After you enable and configure TKGI cluster discovery in the Healthwatch tile, you must configure TKGI to allow the Prometheus instance to scrape metrics from TKGI clusters.

To configure TKGI:

  1. Return to the Ops Manager Installation Dashboard.

  2. Click the Tanzu Kubernetes Grid Integrated Edition tile.

  3. Select Host Monitoring.

  4. Under Enable Telegraf Outputs?, select Yes.

  5. Enable the Include etcd metrics checkbox to send etcd server and debugging metrics to Healthwatch.

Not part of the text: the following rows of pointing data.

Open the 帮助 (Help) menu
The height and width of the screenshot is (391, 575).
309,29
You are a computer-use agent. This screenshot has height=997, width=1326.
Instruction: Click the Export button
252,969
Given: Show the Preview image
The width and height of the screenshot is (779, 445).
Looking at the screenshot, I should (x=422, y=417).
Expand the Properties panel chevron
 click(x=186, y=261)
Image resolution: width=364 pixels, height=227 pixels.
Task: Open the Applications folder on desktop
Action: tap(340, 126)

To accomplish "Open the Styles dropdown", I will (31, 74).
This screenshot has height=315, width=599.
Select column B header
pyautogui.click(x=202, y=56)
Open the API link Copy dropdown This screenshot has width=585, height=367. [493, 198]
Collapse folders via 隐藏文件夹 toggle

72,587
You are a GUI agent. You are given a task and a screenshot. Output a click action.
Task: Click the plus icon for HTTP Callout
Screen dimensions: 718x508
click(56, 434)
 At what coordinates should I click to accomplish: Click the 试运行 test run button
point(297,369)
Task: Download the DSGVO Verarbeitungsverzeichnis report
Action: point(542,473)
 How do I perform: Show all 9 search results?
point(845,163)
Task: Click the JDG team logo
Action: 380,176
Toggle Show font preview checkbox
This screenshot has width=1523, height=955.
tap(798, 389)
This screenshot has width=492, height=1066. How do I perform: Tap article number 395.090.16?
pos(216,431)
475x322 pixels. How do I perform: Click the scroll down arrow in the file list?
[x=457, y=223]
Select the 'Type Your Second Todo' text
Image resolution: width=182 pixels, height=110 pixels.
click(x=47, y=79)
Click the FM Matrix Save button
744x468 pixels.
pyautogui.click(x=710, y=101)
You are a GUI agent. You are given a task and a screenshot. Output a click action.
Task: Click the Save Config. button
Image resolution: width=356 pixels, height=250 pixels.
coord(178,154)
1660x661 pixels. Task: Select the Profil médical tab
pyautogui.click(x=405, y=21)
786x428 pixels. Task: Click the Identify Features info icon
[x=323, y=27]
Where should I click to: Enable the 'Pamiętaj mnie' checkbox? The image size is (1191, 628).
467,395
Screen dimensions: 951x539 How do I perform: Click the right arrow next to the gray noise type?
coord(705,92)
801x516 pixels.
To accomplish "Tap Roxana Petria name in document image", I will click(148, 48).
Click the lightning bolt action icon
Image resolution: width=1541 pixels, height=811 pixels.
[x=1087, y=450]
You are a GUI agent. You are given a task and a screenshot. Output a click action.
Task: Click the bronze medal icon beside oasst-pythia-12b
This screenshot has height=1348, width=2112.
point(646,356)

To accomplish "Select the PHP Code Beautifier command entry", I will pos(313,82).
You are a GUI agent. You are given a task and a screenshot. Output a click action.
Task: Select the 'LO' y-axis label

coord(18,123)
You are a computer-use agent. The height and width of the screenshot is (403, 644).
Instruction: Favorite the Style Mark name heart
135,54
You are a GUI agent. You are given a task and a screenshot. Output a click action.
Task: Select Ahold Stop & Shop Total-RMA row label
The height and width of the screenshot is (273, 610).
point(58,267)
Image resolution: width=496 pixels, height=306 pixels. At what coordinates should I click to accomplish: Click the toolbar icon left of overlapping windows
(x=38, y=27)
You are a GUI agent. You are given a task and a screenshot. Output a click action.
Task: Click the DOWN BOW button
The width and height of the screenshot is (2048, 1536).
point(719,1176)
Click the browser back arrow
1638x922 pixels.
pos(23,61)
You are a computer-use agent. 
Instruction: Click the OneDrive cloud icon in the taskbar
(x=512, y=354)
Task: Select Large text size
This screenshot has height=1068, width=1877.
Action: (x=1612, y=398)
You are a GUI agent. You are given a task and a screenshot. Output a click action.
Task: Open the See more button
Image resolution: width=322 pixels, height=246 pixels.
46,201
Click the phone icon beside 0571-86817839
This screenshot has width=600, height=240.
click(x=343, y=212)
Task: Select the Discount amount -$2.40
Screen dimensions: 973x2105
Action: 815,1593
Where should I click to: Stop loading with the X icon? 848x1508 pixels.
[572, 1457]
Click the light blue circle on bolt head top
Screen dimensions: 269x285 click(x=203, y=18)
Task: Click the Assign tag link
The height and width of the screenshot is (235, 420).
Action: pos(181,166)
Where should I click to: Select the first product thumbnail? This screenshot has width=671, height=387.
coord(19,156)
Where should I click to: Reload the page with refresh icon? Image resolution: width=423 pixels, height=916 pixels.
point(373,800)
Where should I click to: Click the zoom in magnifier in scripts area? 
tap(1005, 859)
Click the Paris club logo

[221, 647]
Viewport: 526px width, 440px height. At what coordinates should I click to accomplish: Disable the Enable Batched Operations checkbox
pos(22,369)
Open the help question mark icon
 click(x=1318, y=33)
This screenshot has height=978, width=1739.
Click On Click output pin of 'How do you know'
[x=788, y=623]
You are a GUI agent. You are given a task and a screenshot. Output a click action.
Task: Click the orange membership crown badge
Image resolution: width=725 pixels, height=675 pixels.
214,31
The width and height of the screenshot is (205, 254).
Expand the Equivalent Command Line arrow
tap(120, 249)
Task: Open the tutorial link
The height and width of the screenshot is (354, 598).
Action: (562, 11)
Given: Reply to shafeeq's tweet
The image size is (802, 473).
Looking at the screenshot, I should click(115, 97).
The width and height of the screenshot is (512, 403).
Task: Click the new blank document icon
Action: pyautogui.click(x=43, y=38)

  6. For Setup Telegraf Outputs, provide the following TOML configuration file:

    [[outputs.prometheus_client]]
          listen = ":10200"
    

    You must use 10200 as the listening port to enable the Prometheus instance to scrape Telegraf metrics. For more information about creating a configuration file in TKGI, see Create a Configuration File in Configuring Telegraf in TKGI in the TKGI documentation.

  7. Click Save.

  8. For each plan you want to monitor:

    1. Select the plan you want to monitor. For example, Plan 2.
    2. For (Optional) Add-ons - Use with caution, enter the following YAML snippet to create the roles required to enable the Prometheus instance to scrape metrics from your TKGI clusters:

    ---
    apiVersion: rbac.authorization.k8s.io/v1
    kind: ClusterRole
    metadata:
      name: healthwatch
    rules:
    - resources:
        - pods/proxy
        - pods
        - nodes
        - nodes/proxy
        - namespace/pods
        - endpoints
        - services
      verbs:
        - get
        - watch
        - list
      apiGroups:
        - ""
    - nonResourceURLs: ["/metrics"]
      verbs: ["get"]
    ---
    apiVersion: rbac.authorization.k8s.io/v1
    kind: ClusterRoleBinding
    metadata:
      name: healthwatch
    roleRef:
      apiGroup: ""
      kind: ClusterRole
      name: healthwatch
    subjects:
    - apiGroup: ""
      kind: User
      name: healthwatch
    

    If (Optional) Add-ons - Use with caution already contains other API resource definitions, append the above YAML snippet to the end of the existing resource definitions, followed by a newline character.

  9. Click Save.

  10. Select Errands.

  11. Ensure that the Upgrade all clusters errand is enabled. Running this errand configures your TKGI clusters with the roles you created in the (Optional) Add-ons - Use with caution field of the plans you monitor in a previous step.

  12. Click Save.

Troubleshooting TKGI Cluster Discovery Failure

TKGI cluster discovery can fail if the Prometheus instance fails to scrape metrics from your TKGI clusters. To troubleshoot TKGI cluster discovery failure, see Troubleshooting Missing TKGI Cluster Metrics in Troubleshooting Healthwatch.